Not hope as such. Ideally they eat it eventually. If they are not allowed to eat unhealthy foods they won't have much of an option. Even the most obstinate ones will change their mind after spending a couple of days being hungry.

> followed this formula and it worked out great

And they didn't end up being overweight?


This really does keep getting worse, first you were just wasting money for your ideals now you're suggesting we purposely let kids go hungry until they behave in the way you want. We're beyond they just don't happen to like what's being served but you're trying territory and into they're going to eat it and like it or they don't get lunch. Please don't ever run for your local school board.

And no we didn't all turn out overweight, it's been a minute but I think in my grade there were three "fat kids," two girls and one boy. I really don't understand why you take being overweight as the natural consequence of this. Kids crave sweets because it's calories and they're growing. In my early teens the size of my meals were on the order of two Chipotle burritos or the entire taco twelve pack and I was a perfectly normal weight. I mean I was a girl in high school so I didn't exactly think that back then but I was fine. It wasn't until I was post college and had depression that I put any kind of significant weight.


I find this attitude super weird. Adults are responsible for what kids eat and problem of kids taking multiple lunches can be solved by allowing them to go only once.

What is weird is that American kids seems to be taught to refuse "healthy" food.

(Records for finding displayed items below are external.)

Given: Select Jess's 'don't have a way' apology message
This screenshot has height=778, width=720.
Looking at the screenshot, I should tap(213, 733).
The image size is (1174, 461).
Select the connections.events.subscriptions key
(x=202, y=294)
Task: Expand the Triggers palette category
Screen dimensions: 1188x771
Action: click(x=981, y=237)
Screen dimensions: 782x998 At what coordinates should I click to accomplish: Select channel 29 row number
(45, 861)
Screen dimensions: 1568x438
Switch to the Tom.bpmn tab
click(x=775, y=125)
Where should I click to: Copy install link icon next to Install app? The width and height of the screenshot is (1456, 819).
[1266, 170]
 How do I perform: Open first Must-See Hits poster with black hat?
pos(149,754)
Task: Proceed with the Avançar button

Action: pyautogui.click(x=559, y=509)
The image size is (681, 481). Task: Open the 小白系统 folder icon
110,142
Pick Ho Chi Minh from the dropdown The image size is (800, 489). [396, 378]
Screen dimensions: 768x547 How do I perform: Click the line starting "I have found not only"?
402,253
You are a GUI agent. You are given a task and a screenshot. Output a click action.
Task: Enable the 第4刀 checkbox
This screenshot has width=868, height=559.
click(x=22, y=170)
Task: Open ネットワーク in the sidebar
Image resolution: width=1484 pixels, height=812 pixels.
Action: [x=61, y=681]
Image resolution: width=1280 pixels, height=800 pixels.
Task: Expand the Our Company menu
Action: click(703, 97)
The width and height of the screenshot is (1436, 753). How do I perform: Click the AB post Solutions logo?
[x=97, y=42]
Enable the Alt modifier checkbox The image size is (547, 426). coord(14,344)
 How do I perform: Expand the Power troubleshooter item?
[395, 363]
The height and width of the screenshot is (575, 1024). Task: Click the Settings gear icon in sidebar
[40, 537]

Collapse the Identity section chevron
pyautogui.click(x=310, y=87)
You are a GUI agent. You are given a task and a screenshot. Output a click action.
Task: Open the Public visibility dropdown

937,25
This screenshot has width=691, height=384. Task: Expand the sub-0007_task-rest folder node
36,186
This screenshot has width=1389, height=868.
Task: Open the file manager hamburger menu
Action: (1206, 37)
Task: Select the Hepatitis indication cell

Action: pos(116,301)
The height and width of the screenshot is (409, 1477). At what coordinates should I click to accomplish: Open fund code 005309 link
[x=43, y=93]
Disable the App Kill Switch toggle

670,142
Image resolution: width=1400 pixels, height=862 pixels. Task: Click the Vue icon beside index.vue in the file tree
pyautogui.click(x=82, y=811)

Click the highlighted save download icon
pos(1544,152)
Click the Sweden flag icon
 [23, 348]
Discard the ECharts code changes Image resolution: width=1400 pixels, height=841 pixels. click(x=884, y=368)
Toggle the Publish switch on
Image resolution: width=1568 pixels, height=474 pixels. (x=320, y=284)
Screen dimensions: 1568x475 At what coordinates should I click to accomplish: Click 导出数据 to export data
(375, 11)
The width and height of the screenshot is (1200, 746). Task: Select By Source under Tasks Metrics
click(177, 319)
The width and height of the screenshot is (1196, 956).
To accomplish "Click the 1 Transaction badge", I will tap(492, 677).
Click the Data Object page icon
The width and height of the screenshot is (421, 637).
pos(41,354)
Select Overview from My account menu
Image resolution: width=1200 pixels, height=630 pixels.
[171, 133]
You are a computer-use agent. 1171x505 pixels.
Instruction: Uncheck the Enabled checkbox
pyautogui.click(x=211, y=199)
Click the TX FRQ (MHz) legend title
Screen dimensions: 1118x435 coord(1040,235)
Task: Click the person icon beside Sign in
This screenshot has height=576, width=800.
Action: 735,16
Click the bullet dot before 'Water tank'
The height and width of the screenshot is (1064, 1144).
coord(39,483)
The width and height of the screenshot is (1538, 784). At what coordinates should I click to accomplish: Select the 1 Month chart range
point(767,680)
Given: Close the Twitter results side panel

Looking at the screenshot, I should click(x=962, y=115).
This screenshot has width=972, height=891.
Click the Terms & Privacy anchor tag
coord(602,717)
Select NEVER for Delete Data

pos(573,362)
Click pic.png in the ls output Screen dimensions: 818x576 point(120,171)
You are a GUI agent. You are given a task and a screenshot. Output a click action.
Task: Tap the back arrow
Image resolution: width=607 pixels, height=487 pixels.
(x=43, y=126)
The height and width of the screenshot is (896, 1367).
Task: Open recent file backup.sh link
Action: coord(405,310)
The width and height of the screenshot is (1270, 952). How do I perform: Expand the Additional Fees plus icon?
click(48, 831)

Somehow the problem of kids refusing fruits and real food is something that happens only once in a while with few kids elsewhere, but is apparently epidemic in america.


Yes we are responsible for what kids eat, it's why it's all the more maddening we have adults who come up with a menu of how they wished kids ate, made it policy, and take literally no responsibility for the (I think very predictable) outcome.


Except it seems to me more that American adults sort of want kids not eat that and fish for anecdotes of kids not eating normal food.

The issue in post is kids who just want a snack in addition to lunch. Kids that are getting lunch as lunch eat it.

Frankly, free lunch dont have to come with free snack pizza for those who dont eqt lunch.